[Dataset records]
⁂

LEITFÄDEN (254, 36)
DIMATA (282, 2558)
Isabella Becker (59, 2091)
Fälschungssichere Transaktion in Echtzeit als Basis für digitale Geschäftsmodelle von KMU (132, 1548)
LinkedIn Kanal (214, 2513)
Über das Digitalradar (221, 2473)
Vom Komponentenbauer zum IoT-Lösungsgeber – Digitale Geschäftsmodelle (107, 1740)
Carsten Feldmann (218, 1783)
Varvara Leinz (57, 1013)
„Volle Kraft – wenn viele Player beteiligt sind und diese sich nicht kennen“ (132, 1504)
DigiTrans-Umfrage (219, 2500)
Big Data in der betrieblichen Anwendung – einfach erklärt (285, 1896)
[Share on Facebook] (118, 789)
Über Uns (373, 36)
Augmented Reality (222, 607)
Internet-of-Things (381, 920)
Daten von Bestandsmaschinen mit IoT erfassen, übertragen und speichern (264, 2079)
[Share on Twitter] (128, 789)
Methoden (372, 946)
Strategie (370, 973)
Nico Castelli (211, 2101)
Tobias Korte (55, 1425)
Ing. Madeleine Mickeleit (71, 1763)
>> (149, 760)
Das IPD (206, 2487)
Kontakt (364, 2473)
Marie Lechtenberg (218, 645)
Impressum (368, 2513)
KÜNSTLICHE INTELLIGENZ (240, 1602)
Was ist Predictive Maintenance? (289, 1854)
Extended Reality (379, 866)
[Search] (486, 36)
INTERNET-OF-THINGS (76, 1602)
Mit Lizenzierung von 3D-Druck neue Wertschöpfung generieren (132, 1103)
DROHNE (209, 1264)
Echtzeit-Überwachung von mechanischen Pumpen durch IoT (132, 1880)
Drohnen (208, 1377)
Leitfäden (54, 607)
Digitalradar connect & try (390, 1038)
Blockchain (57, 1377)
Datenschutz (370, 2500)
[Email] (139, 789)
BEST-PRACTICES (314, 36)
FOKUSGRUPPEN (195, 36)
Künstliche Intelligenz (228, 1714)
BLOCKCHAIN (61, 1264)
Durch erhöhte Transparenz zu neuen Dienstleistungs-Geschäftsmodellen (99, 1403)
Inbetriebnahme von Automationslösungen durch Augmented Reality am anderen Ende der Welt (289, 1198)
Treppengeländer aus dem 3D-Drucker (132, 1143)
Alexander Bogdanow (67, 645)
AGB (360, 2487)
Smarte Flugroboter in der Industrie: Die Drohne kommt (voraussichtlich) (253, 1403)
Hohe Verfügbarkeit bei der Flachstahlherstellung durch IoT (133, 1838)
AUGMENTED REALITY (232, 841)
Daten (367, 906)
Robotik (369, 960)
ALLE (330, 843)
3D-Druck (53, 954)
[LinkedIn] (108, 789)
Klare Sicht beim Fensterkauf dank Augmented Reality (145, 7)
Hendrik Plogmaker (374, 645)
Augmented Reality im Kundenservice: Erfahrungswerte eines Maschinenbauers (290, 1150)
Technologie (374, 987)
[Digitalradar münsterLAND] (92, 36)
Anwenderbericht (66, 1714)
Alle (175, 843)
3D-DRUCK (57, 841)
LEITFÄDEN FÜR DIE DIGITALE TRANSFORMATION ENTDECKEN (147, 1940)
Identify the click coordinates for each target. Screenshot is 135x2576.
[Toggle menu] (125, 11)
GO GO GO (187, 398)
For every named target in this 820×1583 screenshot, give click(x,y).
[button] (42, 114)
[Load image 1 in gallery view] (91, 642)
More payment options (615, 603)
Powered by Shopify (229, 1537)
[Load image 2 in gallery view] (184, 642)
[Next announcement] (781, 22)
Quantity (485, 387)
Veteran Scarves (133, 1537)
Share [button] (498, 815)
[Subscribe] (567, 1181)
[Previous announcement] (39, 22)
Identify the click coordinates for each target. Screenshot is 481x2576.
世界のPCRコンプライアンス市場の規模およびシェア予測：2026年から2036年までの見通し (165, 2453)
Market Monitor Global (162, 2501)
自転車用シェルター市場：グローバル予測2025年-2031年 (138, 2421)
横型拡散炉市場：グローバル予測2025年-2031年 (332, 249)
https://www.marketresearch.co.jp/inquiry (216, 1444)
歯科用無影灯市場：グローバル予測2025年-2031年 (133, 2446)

⁂

[Exercise prompt] Scan the listing above for the line that has "Methoden (372, 946)", then copy exactly from that line through the line that has "Künstliche Intelligenz (228, 1714)".

[Result of the exercise]
Methoden (372, 946)
Strategie (370, 973)
Nico Castelli (211, 2101)
Tobias Korte (55, 1425)
Ing. Madeleine Mickeleit (71, 1763)
>> (149, 760)
Das IPD (206, 2487)
Kontakt (364, 2473)
Marie Lechtenberg (218, 645)
Impressum (368, 2513)
KÜNSTLICHE INTELLIGENZ (240, 1602)
Was ist Predictive Maintenance? (289, 1854)
Extended Reality (379, 866)
[Search] (486, 36)
INTERNET-OF-THINGS (76, 1602)
Mit Lizenzierung von 3D-Druck neue Wertschöpfung generieren (132, 1103)
DROHNE (209, 1264)
Echtzeit-Überwachung von mechanischen Pumpen durch IoT (132, 1880)
Drohnen (208, 1377)
Leitfäden (54, 607)
Digitalradar connect & try (390, 1038)
Blockchain (57, 1377)
Datenschutz (370, 2500)
[Email] (139, 789)
BEST-PRACTICES (314, 36)
FOKUSGRUPPEN (195, 36)
Künstliche Intelligenz (228, 1714)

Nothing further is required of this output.